Best-practice diagnostics not only minimize the risk of unnecessary medical expenses; they pave the way for patients to receive the appropriate medical treatment for their conditions. The in-development MIDS device has particular importance in establishing the proper treatment of such events.
“Chest discomfort is one of the most commonly-encountered complaints in outpatient medicine, and represents a major diagnostic challenge as patients often present with a broad range of non-specific symptoms or signs,” Dr. James Januzzi Jr. of Massachusetts General Hospital wrote in a report on one heart diagnostics study (http://ibn.fm/GZ3kA).
Zenosense is developing the MIDS Cardiac device to help ER doctors rapidly conduct high-sensitivity troponin tests and also to make the technology portably available to ambulance first responders as they are treating patients in the first moments of an incident at a distance from the hospital. MIDS Cardiac aims to provide laboratory standard results within three minutes and additional cardiac biomarker testing within eight minutes utilizing a single pinprick of blood.
High-sensitivity troponin testing has been in clinical use in other parts of the world, including Europe, Canada and Australia, for over seven years, but the United States only approved the first such analyses last year (http://ibn.fm/l8bsK). As a result, no point of care tools are available to conduct true high-sensitivity testing, making the need for portable devices such as the MIDS product apparent. The technology is being developed to enable automated operation of the final device, suitable for use by minimally trained personnel, even in an ambulatory setting.
In July, the company posted quantitative testing results indicating that the MIDS technology had successfully detected a number of assay beads approximately four times lower than the maximum threshold required as suitable for a high-sensitivity troponin assay.
“The results of this second round of testing are quite extraordinary, as magnetic detection at this level for this application is unheard of,” Managing Director and Chief Scientific Officer Dr.
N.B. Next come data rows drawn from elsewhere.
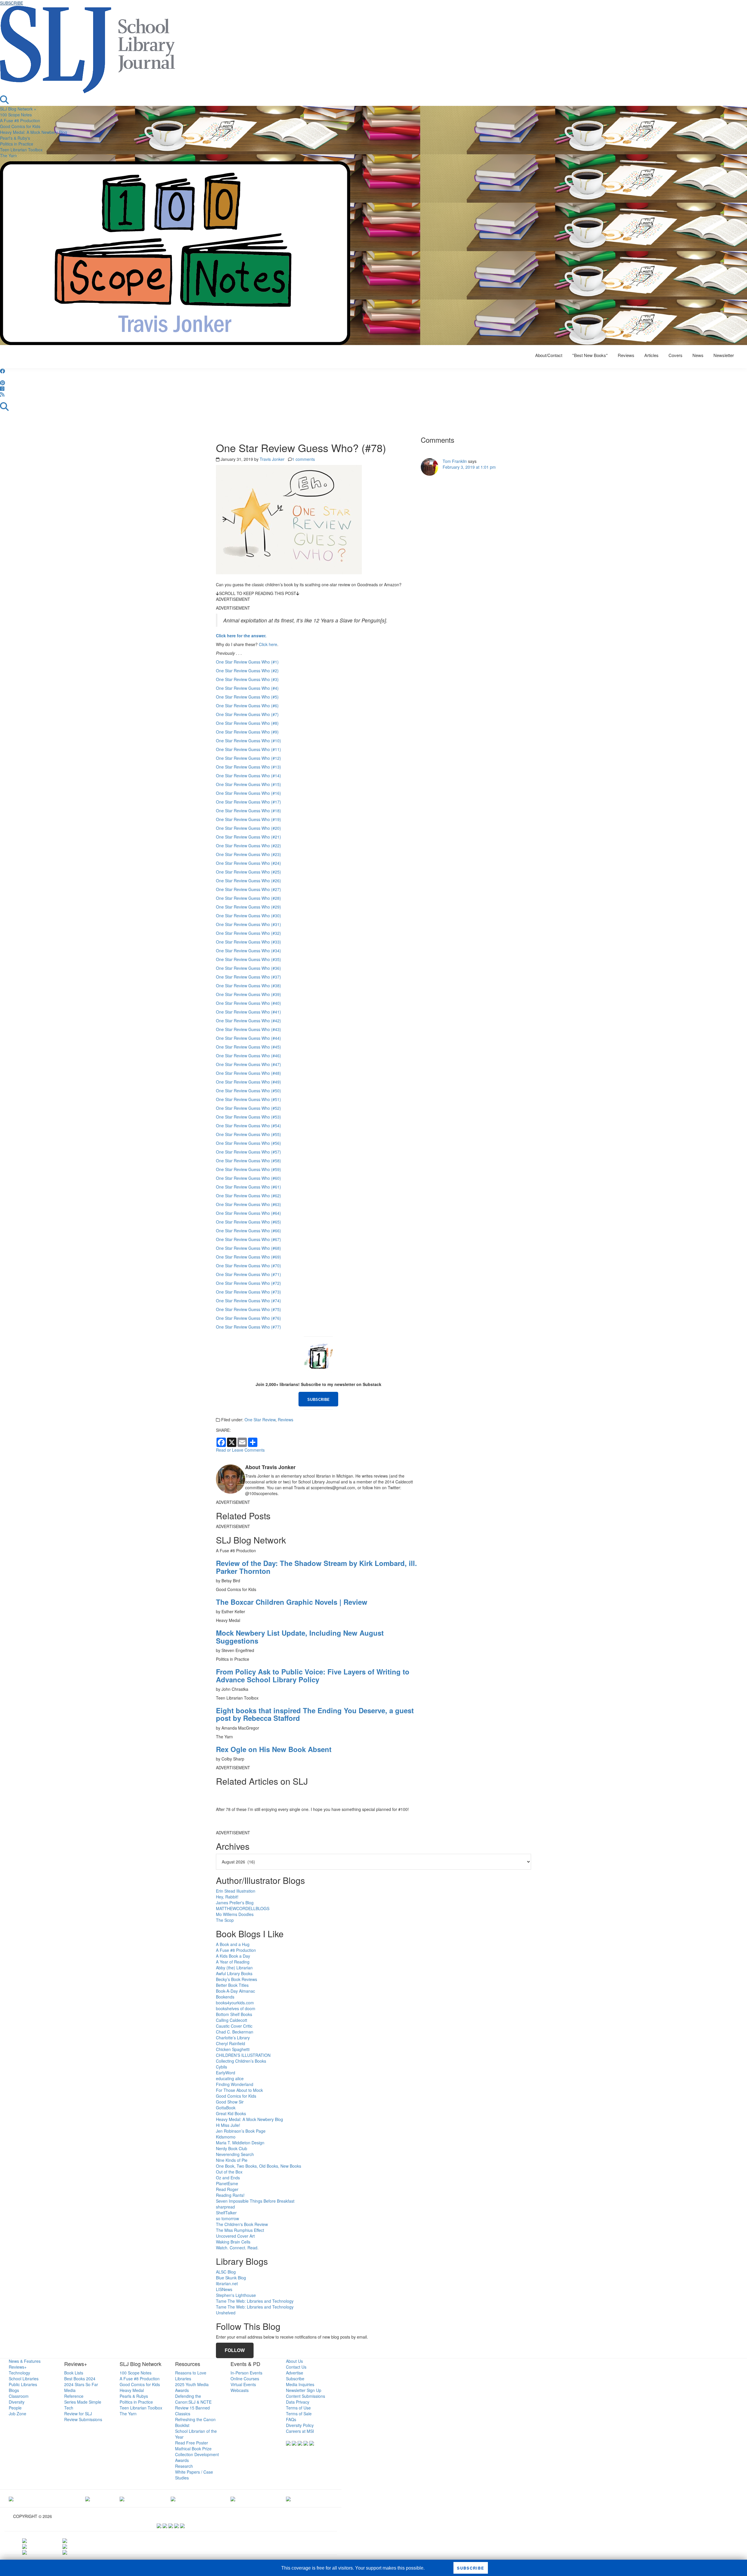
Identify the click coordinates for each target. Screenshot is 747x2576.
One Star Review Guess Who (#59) (248, 1169)
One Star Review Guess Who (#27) (248, 889)
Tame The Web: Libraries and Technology (255, 2301)
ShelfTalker (226, 2213)
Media (70, 2390)
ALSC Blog (226, 2272)
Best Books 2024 (79, 2378)
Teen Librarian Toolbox (21, 150)
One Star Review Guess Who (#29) (248, 907)
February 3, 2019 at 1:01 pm (469, 467)
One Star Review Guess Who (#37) (248, 977)
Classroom (19, 2396)
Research (184, 2466)
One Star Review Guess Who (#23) (248, 854)
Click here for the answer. (241, 635)
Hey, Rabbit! (227, 1897)
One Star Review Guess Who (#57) (248, 1152)
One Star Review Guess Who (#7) (247, 714)
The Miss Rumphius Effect (240, 2230)
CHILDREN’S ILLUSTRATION (243, 2055)
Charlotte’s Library (233, 2038)
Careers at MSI (300, 2431)
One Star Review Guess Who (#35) (248, 959)
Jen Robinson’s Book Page (241, 2131)
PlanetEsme (227, 2183)
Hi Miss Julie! (228, 2125)
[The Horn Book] (122, 2498)
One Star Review (260, 1419)
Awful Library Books (234, 1973)
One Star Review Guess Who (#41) (248, 1012)
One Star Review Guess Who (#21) (248, 837)
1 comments (303, 459)
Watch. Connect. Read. (237, 2247)
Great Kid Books (231, 2113)
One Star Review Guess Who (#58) (248, 1160)
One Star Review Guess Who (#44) (248, 1038)
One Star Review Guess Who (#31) (248, 924)
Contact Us (296, 2367)
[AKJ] (87, 2498)
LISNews (224, 2289)
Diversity (17, 2402)
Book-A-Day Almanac (235, 1991)
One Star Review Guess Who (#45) (248, 1047)
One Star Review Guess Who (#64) (248, 1213)
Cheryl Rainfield (230, 2043)
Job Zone (17, 2413)
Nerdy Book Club (231, 2148)
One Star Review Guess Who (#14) (248, 775)
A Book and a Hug (232, 1944)
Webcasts (240, 2390)
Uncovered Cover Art (235, 2236)
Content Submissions (305, 2396)
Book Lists (73, 2373)
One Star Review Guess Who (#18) (248, 810)
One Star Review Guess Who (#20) (248, 828)
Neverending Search (235, 2154)
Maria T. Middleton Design (240, 2143)
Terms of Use (298, 2408)
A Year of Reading (232, 1962)
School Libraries (24, 2378)
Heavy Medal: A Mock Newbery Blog (33, 132)
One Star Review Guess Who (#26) (248, 880)
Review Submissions (83, 2419)
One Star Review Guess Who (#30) (248, 915)
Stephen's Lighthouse (236, 2295)
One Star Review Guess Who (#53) (248, 1117)
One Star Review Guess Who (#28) (248, 898)
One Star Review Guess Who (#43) (248, 1029)
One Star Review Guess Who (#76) (248, 1318)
Nasser Djennati stated in a news release (http://ibn.fm/aVNAE). “We can now move forward and apply the MIDS detection to established assay techniques used in conventional analyzers as we seek to deliver state-of-the-art laboratory standard, high sensitivity cardiac troponin testing at the Point of Care.”
Planning is now underway for the next key phase of development to test microfluidic detection on the revised electronics platform and to embody a high sensitivity assay on a test strip.